• [What is needed] Lay out each line from the start of the rows through the line containing "will (x=161, y=58).", inclusive, as a Markdown table with the columns "Line No." and "Content", numbering the lines in order and leaving out blank lines.

• [Data entries]

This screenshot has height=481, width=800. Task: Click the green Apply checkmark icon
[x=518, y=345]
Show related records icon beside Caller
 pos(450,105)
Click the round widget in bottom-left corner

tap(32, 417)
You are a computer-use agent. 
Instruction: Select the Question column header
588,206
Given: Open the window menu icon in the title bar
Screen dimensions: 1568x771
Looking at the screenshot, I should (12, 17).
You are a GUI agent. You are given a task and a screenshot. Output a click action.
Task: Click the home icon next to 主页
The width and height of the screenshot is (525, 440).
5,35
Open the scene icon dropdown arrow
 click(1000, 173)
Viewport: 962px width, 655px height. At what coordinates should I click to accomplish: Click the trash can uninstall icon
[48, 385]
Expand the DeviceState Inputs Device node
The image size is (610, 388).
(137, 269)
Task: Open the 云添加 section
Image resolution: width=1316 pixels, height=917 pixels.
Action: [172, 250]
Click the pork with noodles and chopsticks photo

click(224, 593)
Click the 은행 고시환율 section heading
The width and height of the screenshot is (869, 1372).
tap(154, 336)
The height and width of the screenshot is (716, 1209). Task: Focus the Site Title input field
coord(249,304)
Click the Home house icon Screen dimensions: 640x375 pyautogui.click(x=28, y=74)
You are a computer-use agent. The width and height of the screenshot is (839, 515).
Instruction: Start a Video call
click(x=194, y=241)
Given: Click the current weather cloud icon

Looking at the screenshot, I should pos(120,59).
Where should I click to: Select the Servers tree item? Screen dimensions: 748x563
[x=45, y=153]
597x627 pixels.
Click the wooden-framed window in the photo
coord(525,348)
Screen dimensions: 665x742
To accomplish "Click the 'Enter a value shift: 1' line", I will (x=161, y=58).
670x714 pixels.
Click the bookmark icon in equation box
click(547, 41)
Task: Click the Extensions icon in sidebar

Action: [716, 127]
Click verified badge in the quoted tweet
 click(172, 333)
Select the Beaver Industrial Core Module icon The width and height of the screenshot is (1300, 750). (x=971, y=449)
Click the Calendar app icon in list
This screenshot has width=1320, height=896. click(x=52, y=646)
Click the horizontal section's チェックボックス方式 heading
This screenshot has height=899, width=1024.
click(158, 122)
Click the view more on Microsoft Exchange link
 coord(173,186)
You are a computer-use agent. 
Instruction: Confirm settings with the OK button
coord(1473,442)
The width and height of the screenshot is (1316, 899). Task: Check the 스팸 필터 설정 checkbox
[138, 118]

• [Answer below]
| Line No. | Content |
|---|---|
| 1 | This screenshot has height=481, width=800. Task: Click the green Apply checkmark icon |
| 2 | [x=518, y=345] |
| 3 | Show related records icon beside Caller |
| 4 |  pos(450,105) |
| 5 | Click the round widget in bottom-left corner |
| 6 | tap(32, 417) |
| 7 | You are a computer-use agent.  |
| 8 | Instruction: Select the Question column header |
| 9 | 588,206 |
| 10 | Given: Open the window menu icon in the title bar |
| 11 | Screen dimensions: 1568x771 |
| 12 | Looking at the screenshot, I should (12, 17). |
| 13 | You are a GUI agent. You are given a task and a screenshot. Output a click action. |
| 14 | Task: Click the home icon next to 主页 |
| 15 | The width and height of the screenshot is (525, 440). |
| 16 | 5,35 |
| 17 | Open the scene icon dropdown arrow |
| 18 |  click(1000, 173) |
| 19 | Viewport: 962px width, 655px height. At what coordinates should I click to accomplish: Click the trash can uninstall icon |
| 20 | [48, 385] |
| 21 | Expand the DeviceState Inputs Device node |
| 22 | The image size is (610, 388). |
| 23 | (137, 269) |
| 24 | Task: Open the 云添加 section |
| 25 | Image resolution: width=1316 pixels, height=917 pixels. |
| 26 | Action: [172, 250] |
| 27 | Click the pork with noodles and chopsticks photo |
| 28 | click(224, 593) |
| 29 | Click the 은행 고시환율 section heading |
| 30 | The width and height of the screenshot is (869, 1372). |
| 31 | tap(154, 336) |
| 32 | The height and width of the screenshot is (716, 1209). Task: Focus the Site Title input field |
| 33 | coord(249,304) |
| 34 | Click the Home house icon Screen dimensions: 640x375 pyautogui.click(x=28, y=74) |
| 35 | You are a computer-use agent. The width and height of the screenshot is (839, 515). |
| 36 | Instruction: Start a Video call |
| 37 | click(x=194, y=241) |
| 38 | Given: Click the current weather cloud icon |
| 39 | Looking at the screenshot, I should pos(120,59). |
| 40 | Where should I click to: Select the Servers tree item? Screen dimensions: 748x563 |
| 41 | [x=45, y=153] |
| 42 | 597x627 pixels. |
| 43 | Click the wooden-framed window in the photo |
| 44 | coord(525,348) |
| 45 | Screen dimensions: 665x742 |
| 46 | To accomplish "Click the 'Enter a value shift: 1' line", I will (x=161, y=58). |